Participants will speak to seven broad issue areas:

(1) misperceptions about the situation in China;

(2) the use of coronavirus as a veil for racism;

(3) national responses to perceptions of crisis;

(4) effects of coronavirus on the movement of people, investment and capital across borders;

(5) consequences of coronavirus for the state of international affairs and legal structures (e.g., quarantines, education, supply and production chains, human rights versus collective responsibilities, etc.);

(6) repercussions for big global trade projects, with specific reference to  the Belt and Road and America First initiatives; and

(7) effects on education and other service industries.
 
The Roundtable will be organized as follows: Each participant will be permitted a very short initial intervention (about 5 minutes), which can be supplemented by additional written materials posted to the Roundtable Website).  Additional interventions may be added.
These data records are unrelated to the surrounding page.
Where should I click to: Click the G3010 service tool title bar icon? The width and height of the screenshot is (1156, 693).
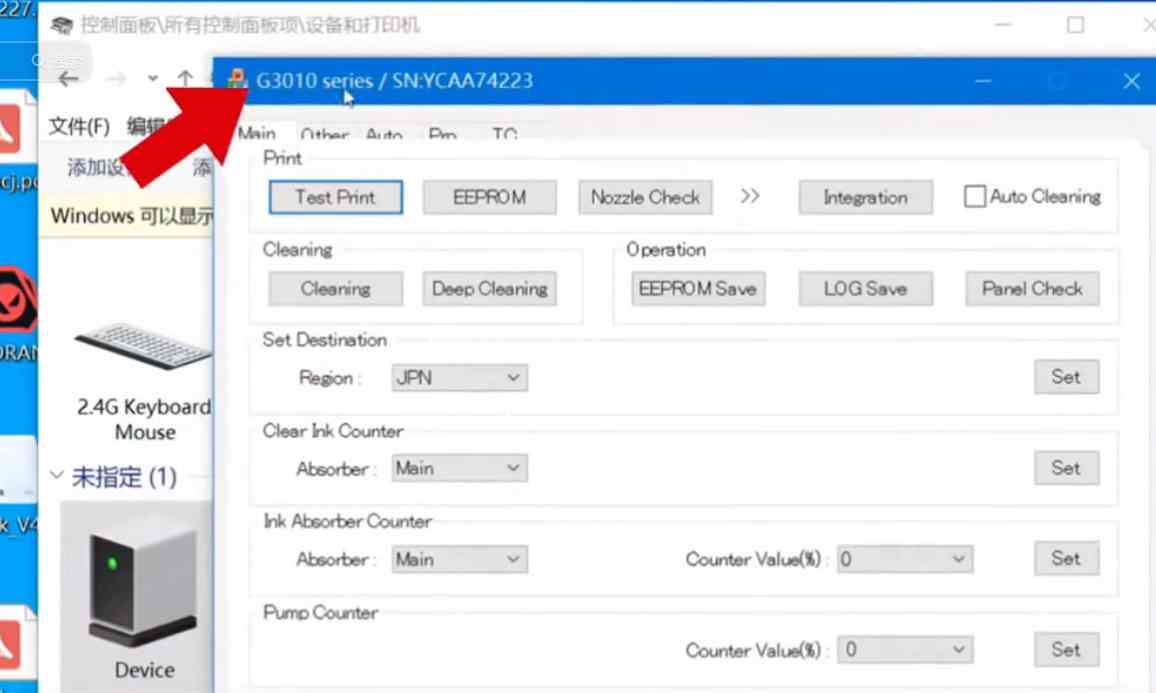pos(237,81)
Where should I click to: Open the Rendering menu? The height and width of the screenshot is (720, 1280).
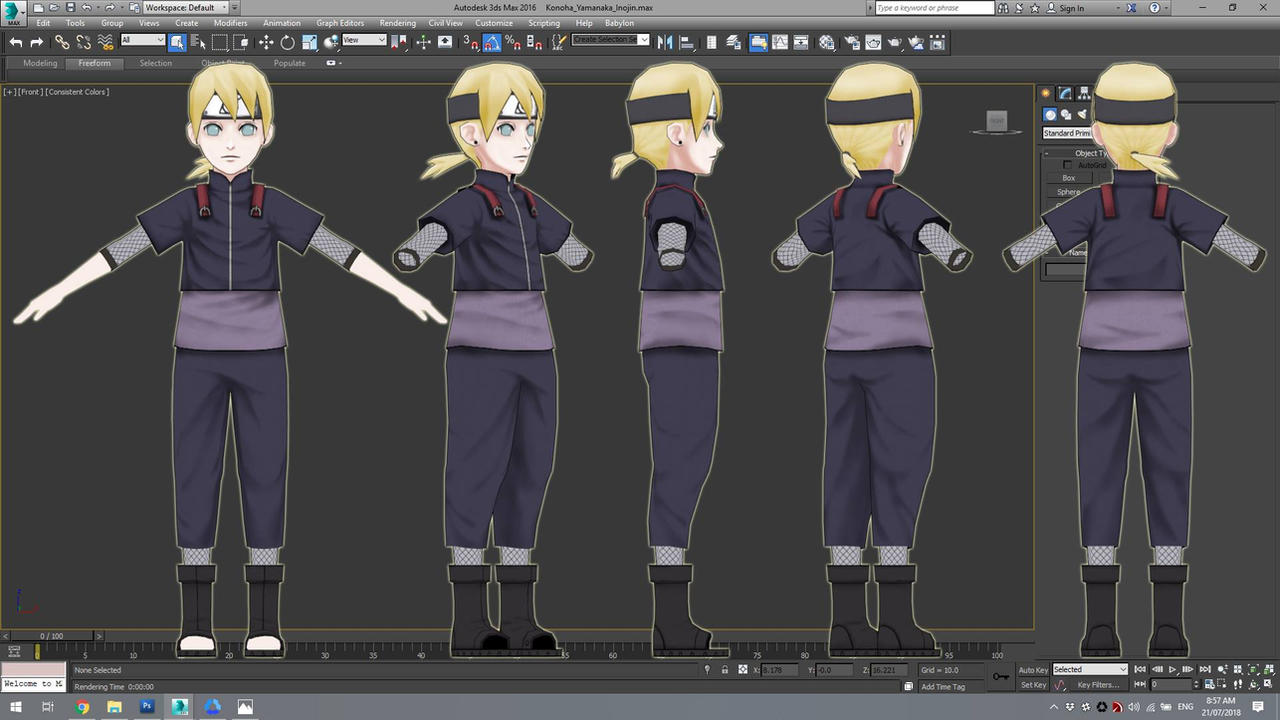(x=397, y=22)
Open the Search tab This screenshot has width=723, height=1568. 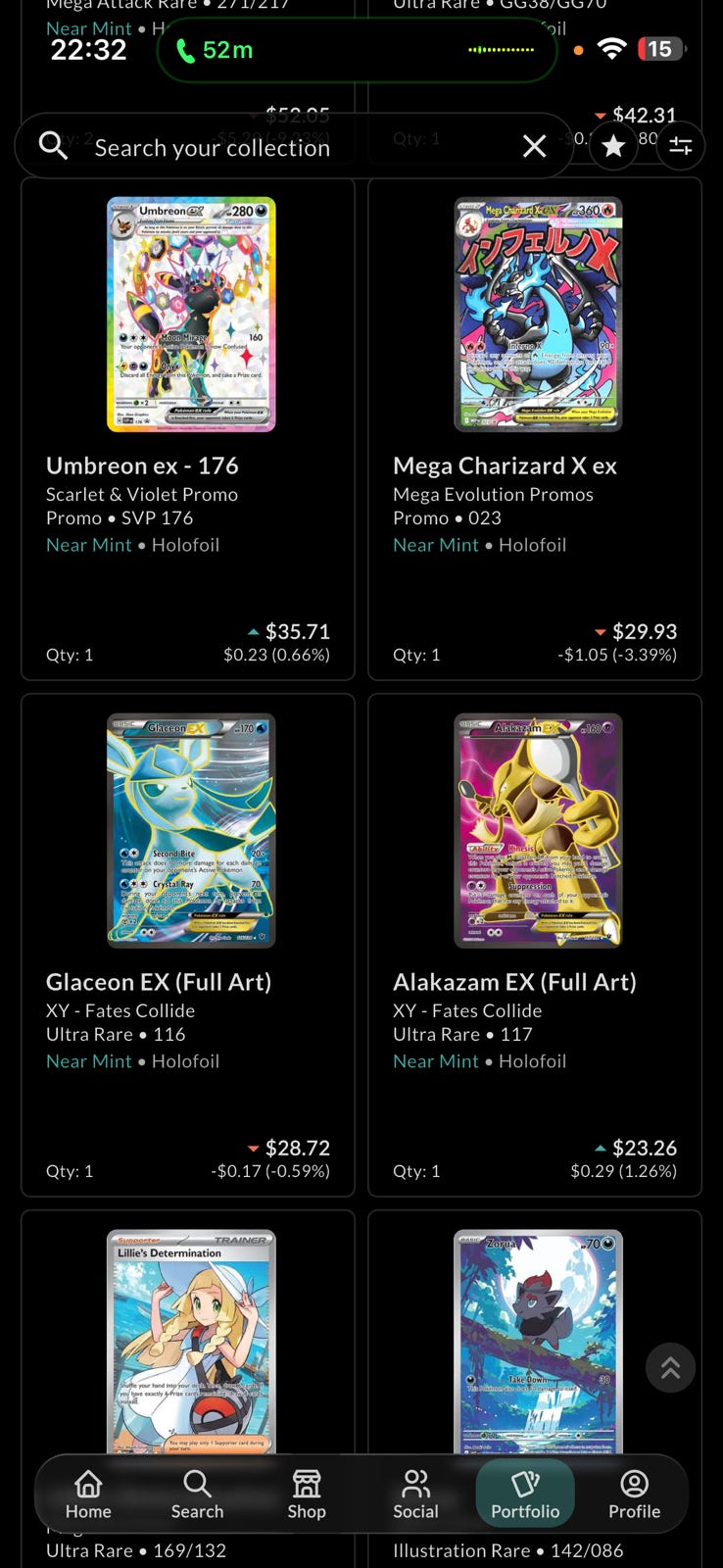[197, 1494]
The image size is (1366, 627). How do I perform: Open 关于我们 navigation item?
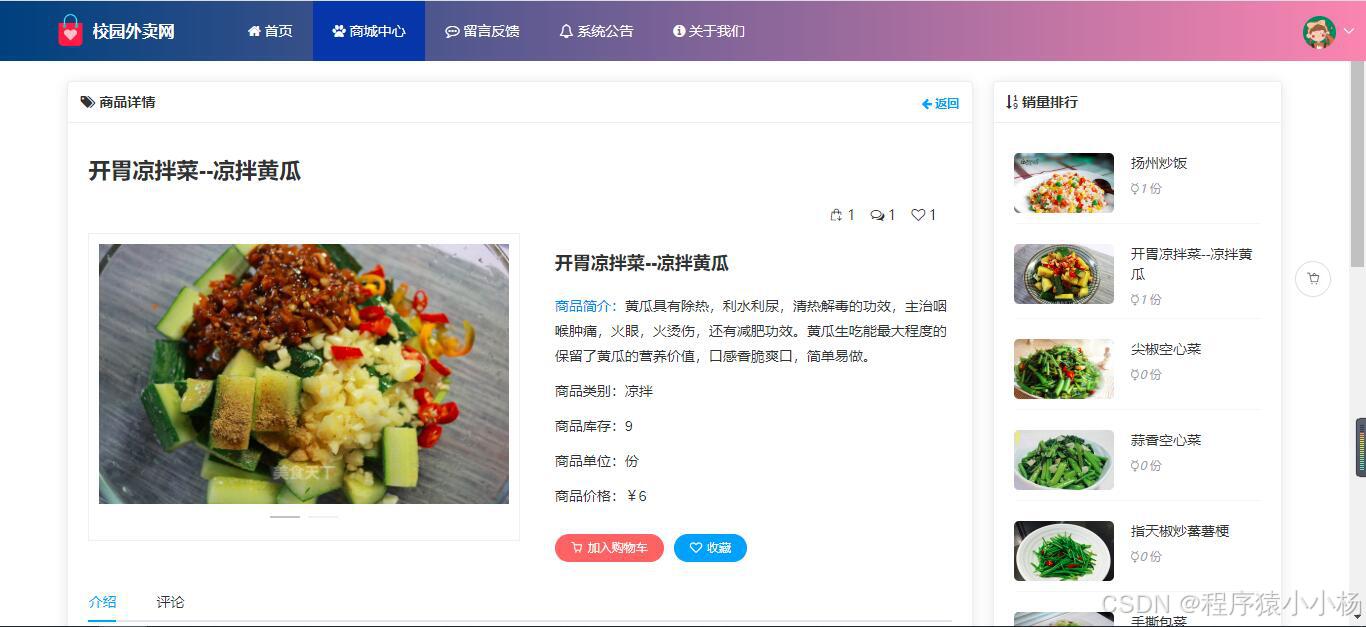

After these initial statements, the Roundtable will be open to questions.  The Roundtable will be developed in two forms.  All interested individuals and organizations are encouraged to submit questions before 20 March 2020. Questions should be submitted via e-mail to VirusConfPSU@gmail.com with the subject line “Roundtable Questions.”

Questions will be posted to the Conference Website to encourage further dialogue. These questions will be answered either during the Roundtable or thereafter.  Questions submitted during the course of the Roundtable should be sent to the same address and will be answered on the Roundtable Website.  

In addition,  Inputs are welcome and will be posted to the conference website; participants will respond to questions delivered before the conference/round table date.  Individuals or organizations interested in submitting inputs should be guided by the theme of this Concept Note and more specifically by the focus of the seven discussion issue areas described above. Please identify yourselves and your organization if any that is submitting the Input and indicate whether you wish to include contact information. All inputs should be submitted to VirusConfPSU@gmail.com with the Subject heading “Roundtable Inputs.”

Given the realities of pandemic mitigation and institutional responses, it is no longer possible to conduct a live meeting.  This Conference/Roundtable, though originally conceived as a conventional live event, has now been revised to be delivered as a WEBINAR. We he that technology will make that change both seamless and of value to individuals who are interested in participating. Conference/Roundtable organizers will strive ti make a recording of the event available at a later date.